Si Occidente no logra articular un orden internacional que combine seguridad, legitimidad, innovación y reconocimiento para actores con intereses divergentes, los anuncios de hoy podrían ser recordados como episodios de estabilidad aparente más que como soluciones duraderas.
La paz auténtica rara vez nace de una firma o de una fotografía oficial.

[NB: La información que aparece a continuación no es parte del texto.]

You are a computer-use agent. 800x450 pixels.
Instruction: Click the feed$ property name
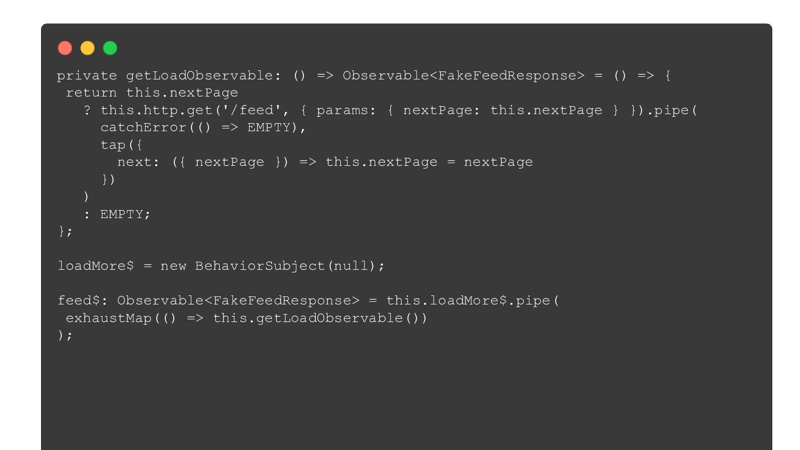[x=78, y=300]
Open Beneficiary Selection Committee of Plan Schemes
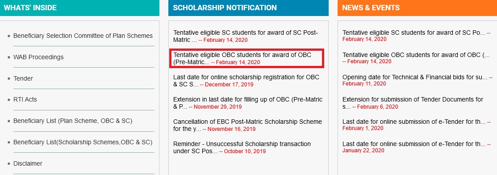 tap(83, 36)
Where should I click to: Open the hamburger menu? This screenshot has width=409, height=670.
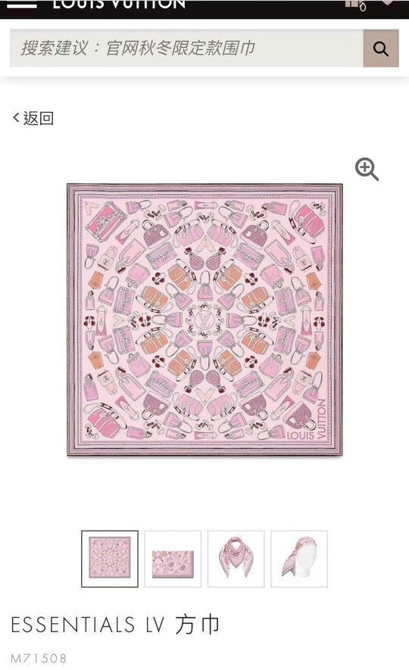(x=22, y=5)
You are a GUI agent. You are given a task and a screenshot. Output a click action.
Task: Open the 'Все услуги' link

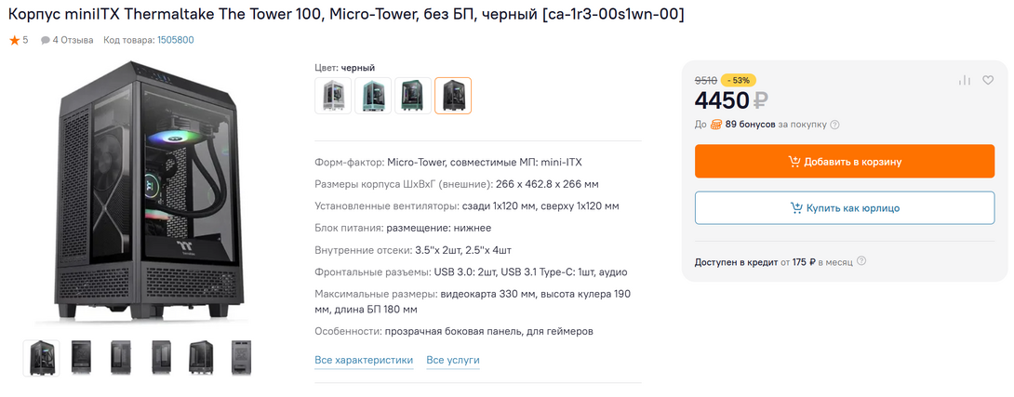pyautogui.click(x=453, y=360)
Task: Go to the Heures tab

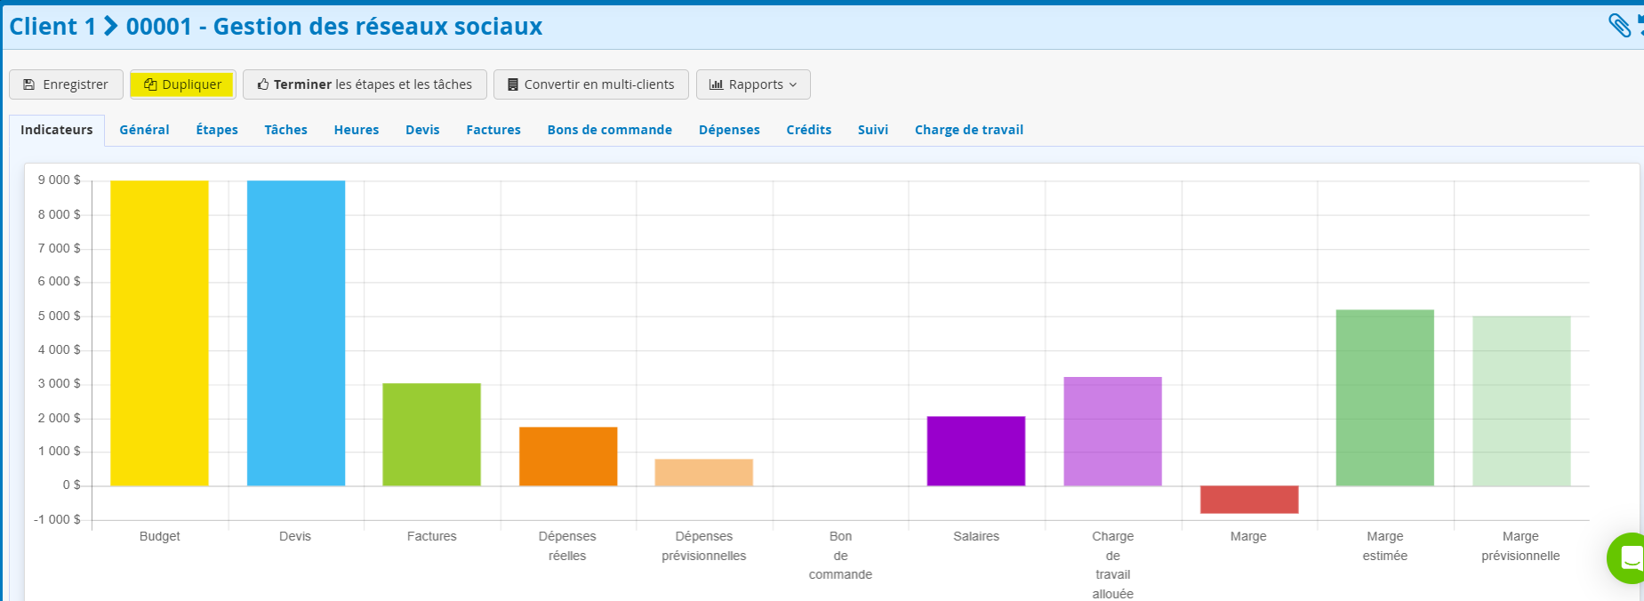Action: tap(356, 130)
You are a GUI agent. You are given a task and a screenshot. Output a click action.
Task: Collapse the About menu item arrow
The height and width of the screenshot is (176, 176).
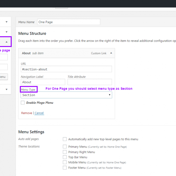point(111,53)
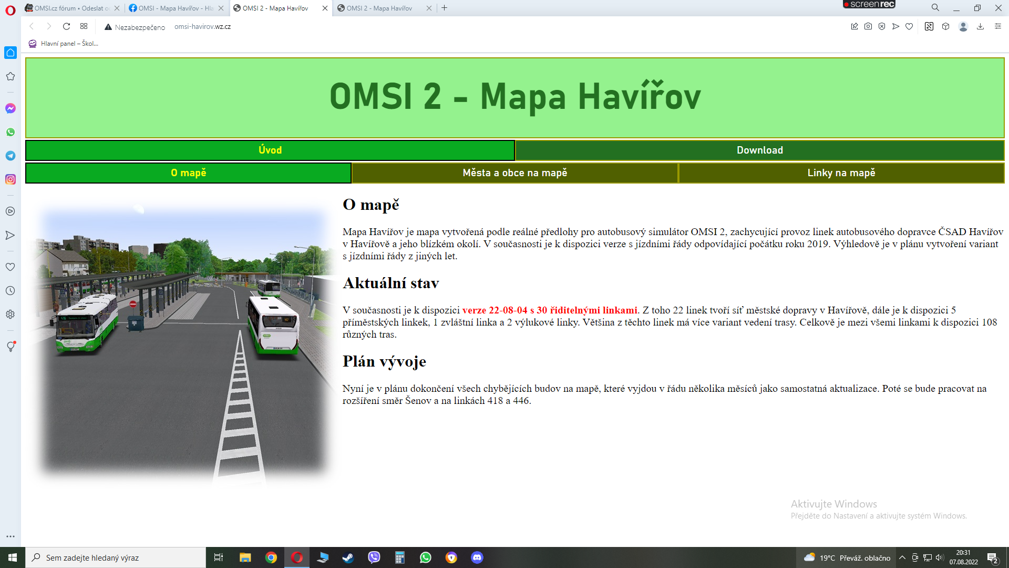1009x568 pixels.
Task: Open Instagram in Opera sidebar
Action: (11, 179)
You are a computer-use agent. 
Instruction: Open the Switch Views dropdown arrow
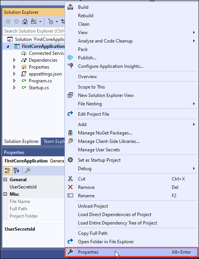coord(40,21)
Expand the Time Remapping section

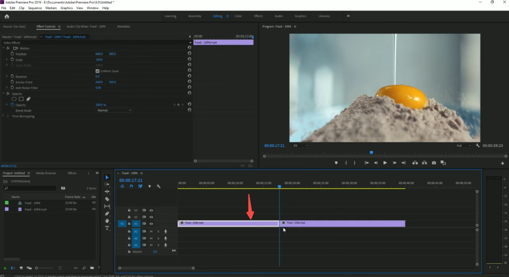coord(3,116)
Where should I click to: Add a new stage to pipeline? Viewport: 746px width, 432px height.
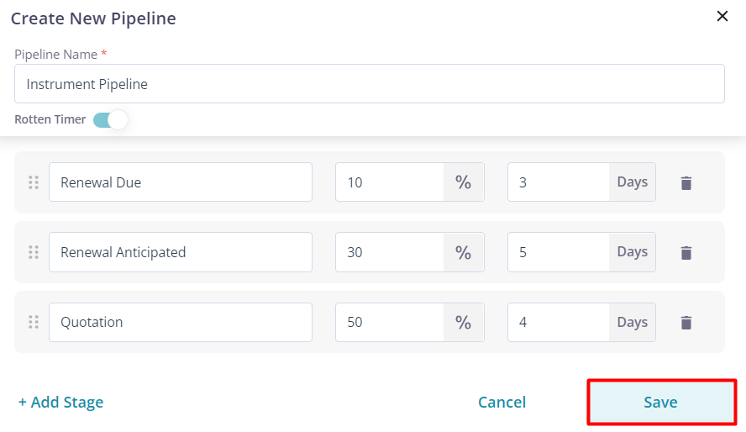[61, 403]
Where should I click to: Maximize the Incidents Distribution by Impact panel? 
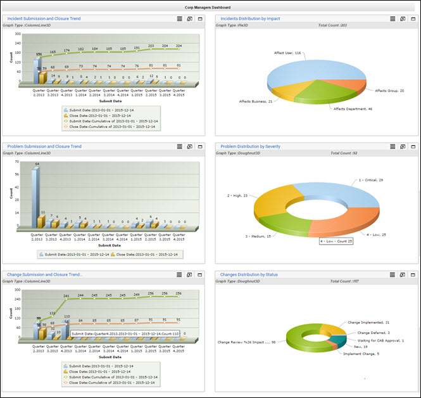[x=413, y=19]
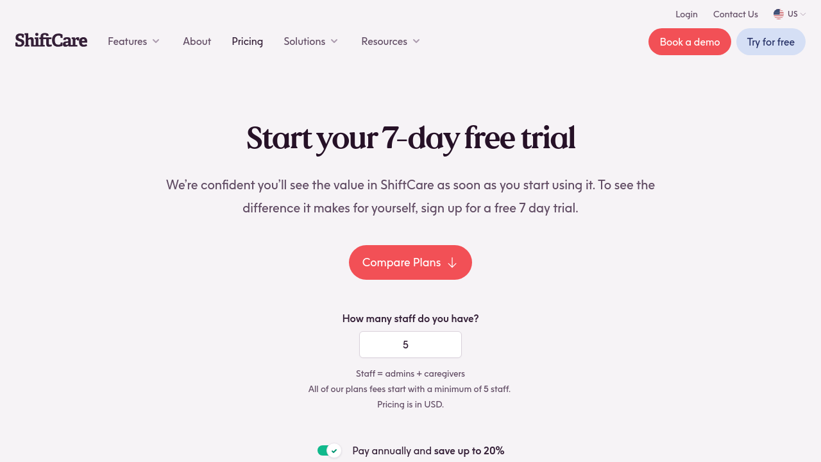
Task: Click the Book a demo button
Action: pyautogui.click(x=690, y=42)
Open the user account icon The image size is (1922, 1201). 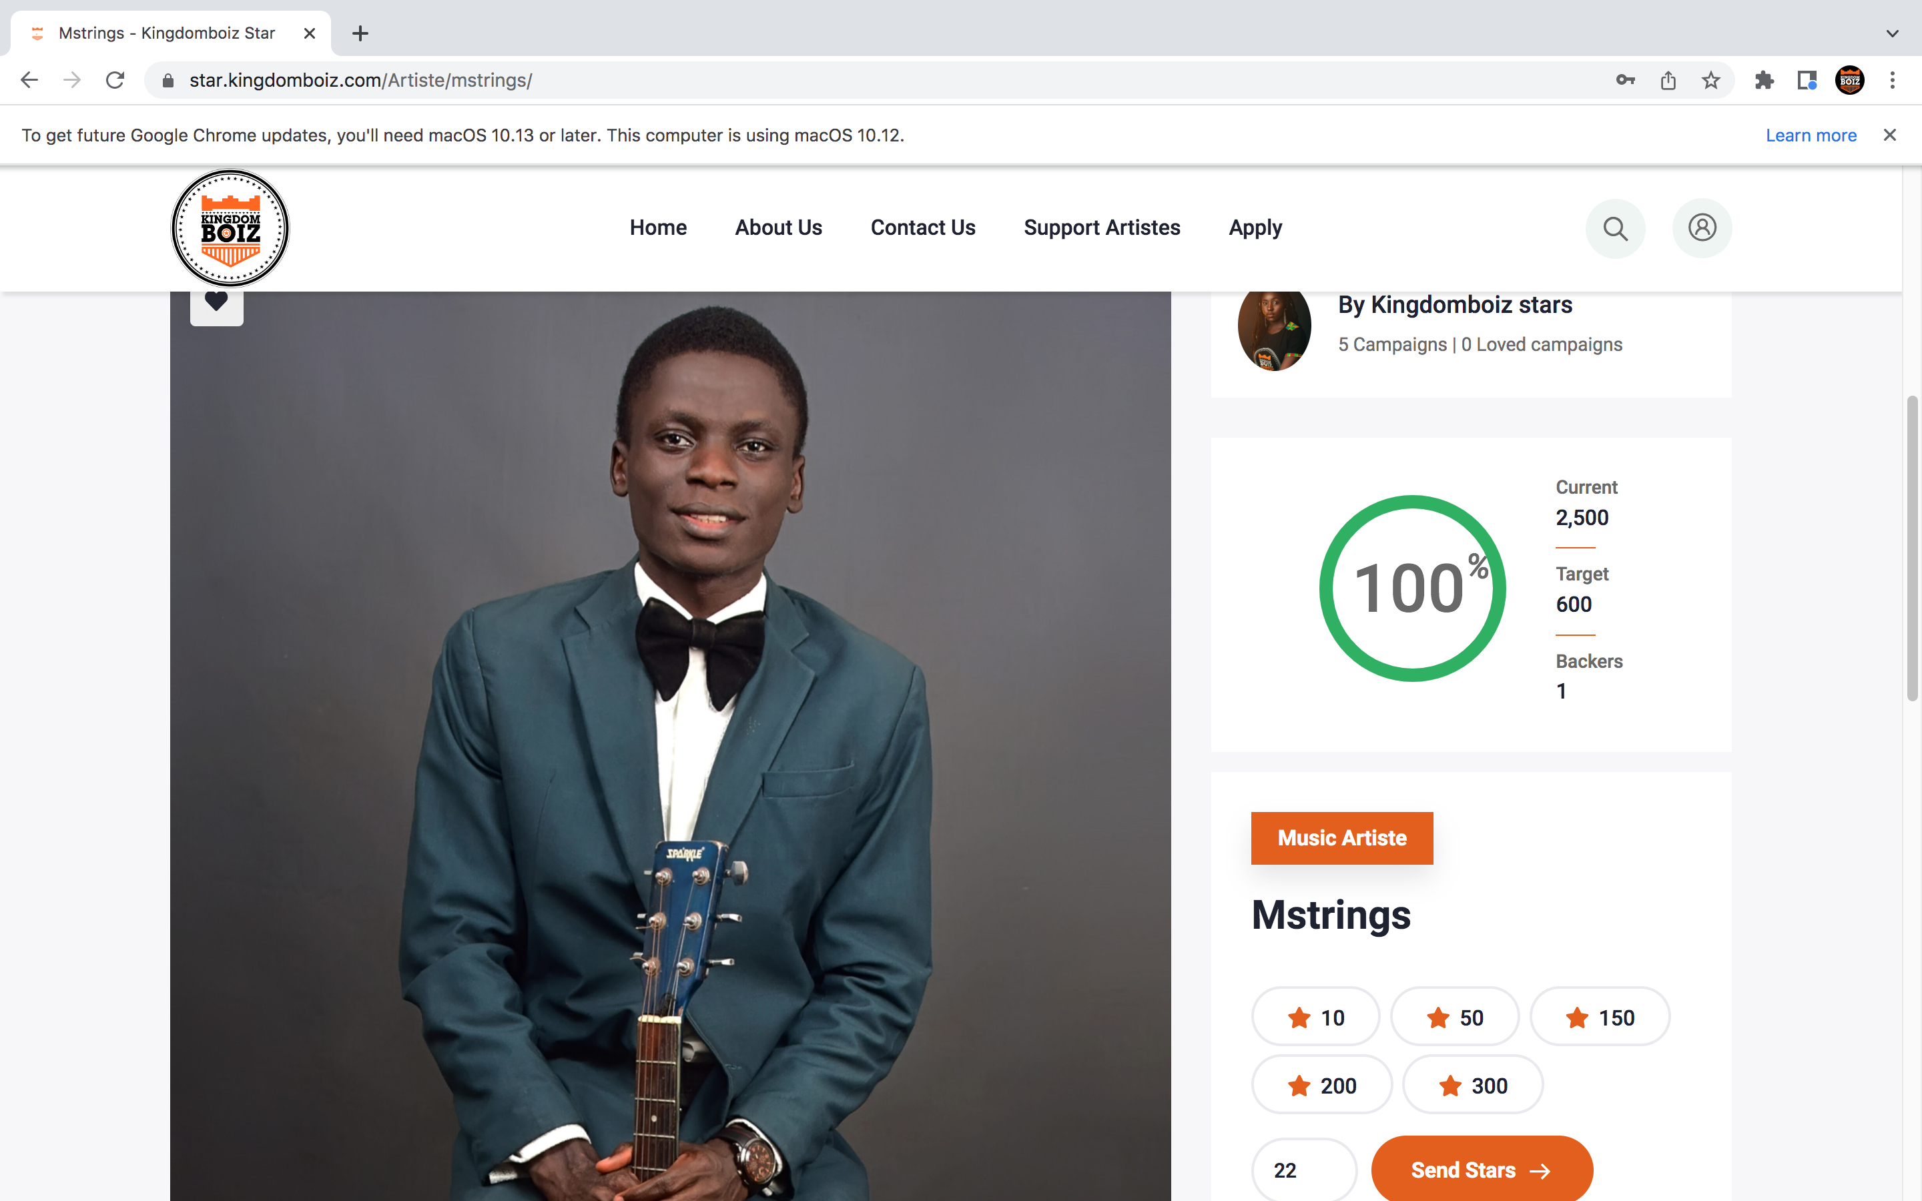1701,229
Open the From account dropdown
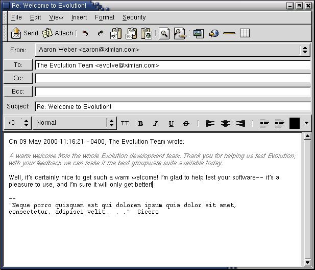Image resolution: width=315 pixels, height=270 pixels. click(x=305, y=50)
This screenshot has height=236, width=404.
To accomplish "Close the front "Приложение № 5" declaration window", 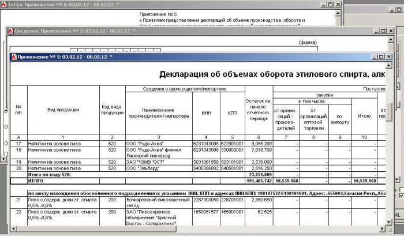I will 390,57.
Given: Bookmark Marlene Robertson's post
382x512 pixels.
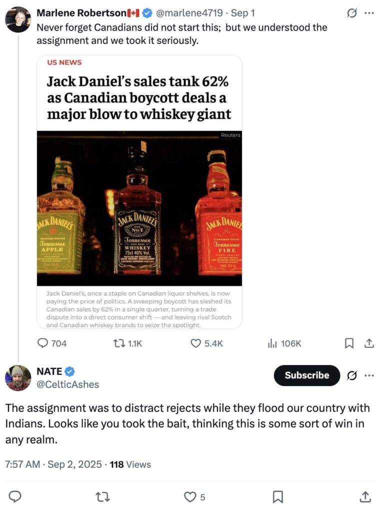Looking at the screenshot, I should pos(349,343).
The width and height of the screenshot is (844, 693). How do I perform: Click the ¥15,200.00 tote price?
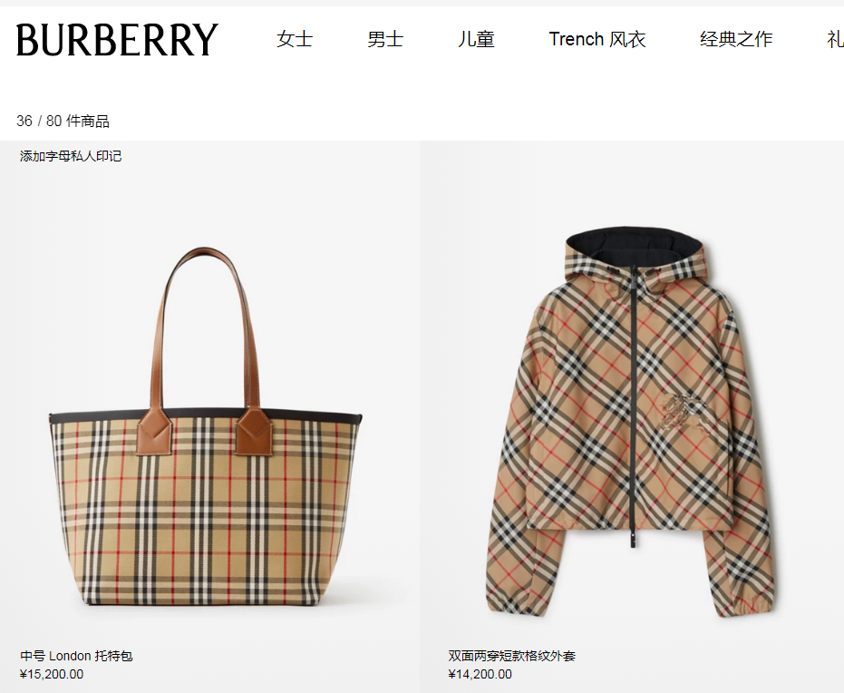pyautogui.click(x=52, y=674)
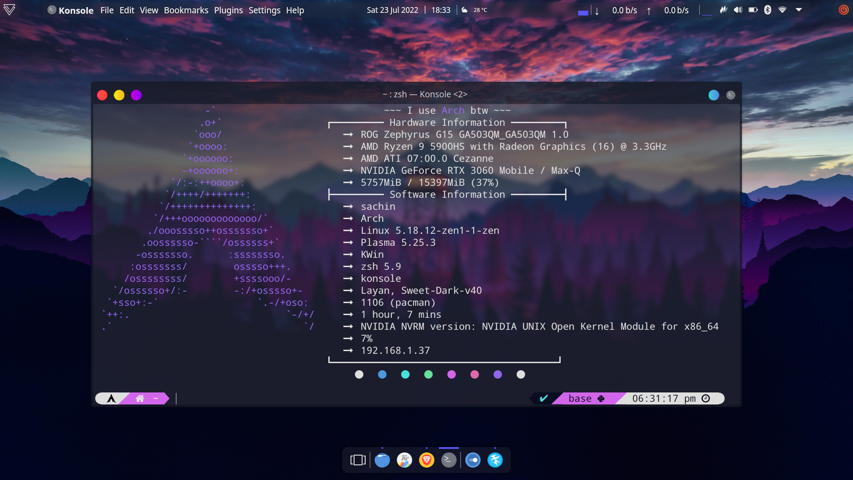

Se construye lentamente mediante acuerdos políticos, memoria compartida y una visión de futuro capaz de integrar tanto las lecciones de la historia como los desafíos de la tecnología.
En las orillas del lago Lemán, el debate ya no gira únicamente sobre cómo terminar las guerras del presente. La discusión de fondo es mucho más trascendente: quién escribirá las reglas del mundo que viene y bajo qué principios convivirán las potencias de una nueva era marcada por la multipolaridad, la inteligencia artificial y la disputa por el liderazgo global. Ése es el verdadero tablero de Évian.
Miguel Cantero
Analista político y observador de asuntos internacionales.